Exercise materials -
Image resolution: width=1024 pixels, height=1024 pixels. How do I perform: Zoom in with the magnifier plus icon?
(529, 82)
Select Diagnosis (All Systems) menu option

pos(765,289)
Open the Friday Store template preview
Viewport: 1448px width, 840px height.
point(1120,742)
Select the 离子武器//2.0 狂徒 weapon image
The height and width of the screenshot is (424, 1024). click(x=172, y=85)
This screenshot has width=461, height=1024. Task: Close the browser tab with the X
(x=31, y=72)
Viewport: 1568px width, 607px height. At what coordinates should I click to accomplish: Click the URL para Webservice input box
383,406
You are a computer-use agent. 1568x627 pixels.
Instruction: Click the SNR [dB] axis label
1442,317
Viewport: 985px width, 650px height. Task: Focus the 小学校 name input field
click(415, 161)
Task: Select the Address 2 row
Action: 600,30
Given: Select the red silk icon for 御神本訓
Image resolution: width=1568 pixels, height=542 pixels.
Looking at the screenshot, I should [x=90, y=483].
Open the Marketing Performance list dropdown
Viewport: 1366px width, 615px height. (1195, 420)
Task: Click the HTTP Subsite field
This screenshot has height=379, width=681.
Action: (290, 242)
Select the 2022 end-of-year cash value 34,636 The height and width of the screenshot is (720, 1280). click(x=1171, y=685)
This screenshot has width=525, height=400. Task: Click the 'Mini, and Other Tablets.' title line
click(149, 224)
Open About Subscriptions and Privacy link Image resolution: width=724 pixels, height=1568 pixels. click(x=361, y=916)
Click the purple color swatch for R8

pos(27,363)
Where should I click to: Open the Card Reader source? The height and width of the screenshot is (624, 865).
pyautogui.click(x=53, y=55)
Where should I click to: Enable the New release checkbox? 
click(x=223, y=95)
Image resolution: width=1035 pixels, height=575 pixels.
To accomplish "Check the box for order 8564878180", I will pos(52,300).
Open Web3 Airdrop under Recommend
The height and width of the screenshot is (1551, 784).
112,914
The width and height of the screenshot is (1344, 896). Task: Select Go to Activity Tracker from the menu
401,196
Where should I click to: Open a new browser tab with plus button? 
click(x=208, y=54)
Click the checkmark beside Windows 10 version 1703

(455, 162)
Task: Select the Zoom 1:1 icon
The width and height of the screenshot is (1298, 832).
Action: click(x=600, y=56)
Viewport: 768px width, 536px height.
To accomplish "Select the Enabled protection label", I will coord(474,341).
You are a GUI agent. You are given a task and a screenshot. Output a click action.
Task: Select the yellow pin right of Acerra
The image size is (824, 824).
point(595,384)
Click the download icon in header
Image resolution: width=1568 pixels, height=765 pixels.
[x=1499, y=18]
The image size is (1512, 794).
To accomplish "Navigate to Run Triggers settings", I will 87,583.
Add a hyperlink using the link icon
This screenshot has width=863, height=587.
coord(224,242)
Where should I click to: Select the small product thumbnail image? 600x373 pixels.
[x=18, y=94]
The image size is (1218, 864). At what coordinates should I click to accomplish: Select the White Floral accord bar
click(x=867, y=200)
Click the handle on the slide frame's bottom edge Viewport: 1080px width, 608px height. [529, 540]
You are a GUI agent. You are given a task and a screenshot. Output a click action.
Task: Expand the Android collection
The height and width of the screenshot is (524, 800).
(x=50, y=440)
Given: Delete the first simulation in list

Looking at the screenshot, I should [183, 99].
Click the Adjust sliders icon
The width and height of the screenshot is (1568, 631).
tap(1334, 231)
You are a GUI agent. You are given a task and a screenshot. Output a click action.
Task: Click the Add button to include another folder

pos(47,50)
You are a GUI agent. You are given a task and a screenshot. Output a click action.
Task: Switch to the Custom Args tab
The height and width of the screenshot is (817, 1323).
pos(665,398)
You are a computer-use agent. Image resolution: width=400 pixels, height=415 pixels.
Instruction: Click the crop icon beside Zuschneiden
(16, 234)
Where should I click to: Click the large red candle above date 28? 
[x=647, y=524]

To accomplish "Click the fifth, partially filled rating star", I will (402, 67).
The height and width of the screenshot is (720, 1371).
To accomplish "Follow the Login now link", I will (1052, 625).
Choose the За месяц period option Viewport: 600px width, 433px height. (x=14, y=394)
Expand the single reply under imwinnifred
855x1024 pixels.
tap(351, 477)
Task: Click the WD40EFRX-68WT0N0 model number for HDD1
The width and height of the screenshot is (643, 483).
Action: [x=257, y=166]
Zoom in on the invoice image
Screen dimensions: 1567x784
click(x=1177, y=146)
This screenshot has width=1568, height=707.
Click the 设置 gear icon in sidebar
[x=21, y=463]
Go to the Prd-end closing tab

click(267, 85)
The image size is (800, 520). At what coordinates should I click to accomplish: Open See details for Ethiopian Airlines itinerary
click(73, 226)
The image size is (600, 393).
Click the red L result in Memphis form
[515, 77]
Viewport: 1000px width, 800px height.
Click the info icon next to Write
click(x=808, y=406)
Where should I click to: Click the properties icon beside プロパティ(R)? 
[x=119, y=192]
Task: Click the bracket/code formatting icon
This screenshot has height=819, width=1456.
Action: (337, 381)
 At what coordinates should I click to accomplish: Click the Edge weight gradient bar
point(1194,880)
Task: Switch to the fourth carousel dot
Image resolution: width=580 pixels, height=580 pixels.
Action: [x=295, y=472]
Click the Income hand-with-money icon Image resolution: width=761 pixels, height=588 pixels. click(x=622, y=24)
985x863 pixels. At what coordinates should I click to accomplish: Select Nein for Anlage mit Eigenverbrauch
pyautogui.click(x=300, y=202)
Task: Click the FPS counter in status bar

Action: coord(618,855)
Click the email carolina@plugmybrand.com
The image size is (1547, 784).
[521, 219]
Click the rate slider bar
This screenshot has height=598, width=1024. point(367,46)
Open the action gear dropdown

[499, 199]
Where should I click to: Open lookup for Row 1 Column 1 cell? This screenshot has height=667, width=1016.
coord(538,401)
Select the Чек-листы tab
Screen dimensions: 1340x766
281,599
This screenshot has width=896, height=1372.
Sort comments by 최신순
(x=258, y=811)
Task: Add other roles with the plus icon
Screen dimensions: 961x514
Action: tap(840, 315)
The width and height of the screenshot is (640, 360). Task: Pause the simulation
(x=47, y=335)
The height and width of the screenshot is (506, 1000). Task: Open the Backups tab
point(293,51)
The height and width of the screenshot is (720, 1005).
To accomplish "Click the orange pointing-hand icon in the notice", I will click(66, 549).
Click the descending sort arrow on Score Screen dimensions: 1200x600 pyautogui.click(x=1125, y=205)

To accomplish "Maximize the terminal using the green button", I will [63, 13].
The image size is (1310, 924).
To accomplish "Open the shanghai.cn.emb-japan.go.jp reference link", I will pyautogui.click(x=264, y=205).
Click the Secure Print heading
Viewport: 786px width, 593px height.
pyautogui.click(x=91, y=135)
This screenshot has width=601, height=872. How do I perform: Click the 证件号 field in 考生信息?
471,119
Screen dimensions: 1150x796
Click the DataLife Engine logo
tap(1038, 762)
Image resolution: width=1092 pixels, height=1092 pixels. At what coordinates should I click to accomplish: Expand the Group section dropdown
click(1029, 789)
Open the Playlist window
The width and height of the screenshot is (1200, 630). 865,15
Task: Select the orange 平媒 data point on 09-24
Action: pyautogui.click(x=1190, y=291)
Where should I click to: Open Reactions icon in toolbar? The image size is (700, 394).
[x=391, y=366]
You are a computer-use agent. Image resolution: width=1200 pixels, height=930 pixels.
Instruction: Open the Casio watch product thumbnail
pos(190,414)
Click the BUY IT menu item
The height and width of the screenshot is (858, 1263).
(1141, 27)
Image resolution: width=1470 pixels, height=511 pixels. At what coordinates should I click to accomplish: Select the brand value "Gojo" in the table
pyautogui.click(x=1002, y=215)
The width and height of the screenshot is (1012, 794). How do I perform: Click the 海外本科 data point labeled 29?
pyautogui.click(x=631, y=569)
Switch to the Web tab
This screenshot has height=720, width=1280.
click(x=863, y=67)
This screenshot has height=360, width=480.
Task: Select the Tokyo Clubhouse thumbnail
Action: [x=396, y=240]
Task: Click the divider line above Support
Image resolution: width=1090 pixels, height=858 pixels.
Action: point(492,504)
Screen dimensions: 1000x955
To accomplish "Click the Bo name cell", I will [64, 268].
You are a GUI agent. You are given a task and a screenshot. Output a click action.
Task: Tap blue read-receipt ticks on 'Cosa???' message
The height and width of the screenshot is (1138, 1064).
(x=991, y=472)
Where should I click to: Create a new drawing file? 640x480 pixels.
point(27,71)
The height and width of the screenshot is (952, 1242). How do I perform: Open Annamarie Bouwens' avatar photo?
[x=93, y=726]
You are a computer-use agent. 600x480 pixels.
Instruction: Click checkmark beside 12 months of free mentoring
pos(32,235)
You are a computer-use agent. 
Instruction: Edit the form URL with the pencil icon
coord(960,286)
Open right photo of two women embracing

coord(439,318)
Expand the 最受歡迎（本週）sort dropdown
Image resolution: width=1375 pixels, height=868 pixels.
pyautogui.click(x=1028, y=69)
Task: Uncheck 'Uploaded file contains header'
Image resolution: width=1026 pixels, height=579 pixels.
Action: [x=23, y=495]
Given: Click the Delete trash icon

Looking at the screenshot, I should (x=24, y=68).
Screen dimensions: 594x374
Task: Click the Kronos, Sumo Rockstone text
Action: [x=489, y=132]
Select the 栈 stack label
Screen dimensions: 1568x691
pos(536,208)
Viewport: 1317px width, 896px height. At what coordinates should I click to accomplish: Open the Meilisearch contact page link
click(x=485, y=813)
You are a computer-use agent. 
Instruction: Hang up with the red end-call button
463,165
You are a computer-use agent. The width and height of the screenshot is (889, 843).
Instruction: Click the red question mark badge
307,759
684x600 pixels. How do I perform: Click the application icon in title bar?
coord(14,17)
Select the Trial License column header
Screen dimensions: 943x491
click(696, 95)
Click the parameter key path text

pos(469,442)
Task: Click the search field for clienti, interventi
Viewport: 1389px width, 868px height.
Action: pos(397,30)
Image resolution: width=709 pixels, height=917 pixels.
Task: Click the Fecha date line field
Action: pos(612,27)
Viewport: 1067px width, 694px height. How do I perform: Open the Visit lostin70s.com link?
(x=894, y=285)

Aim of the exercise - When "using" shows up in a line of the material, report that line.

Result of this exercise -
Add a hyperlink using the link icon
To accomplish "Maximize the terminal using the green button", I will [63, 13].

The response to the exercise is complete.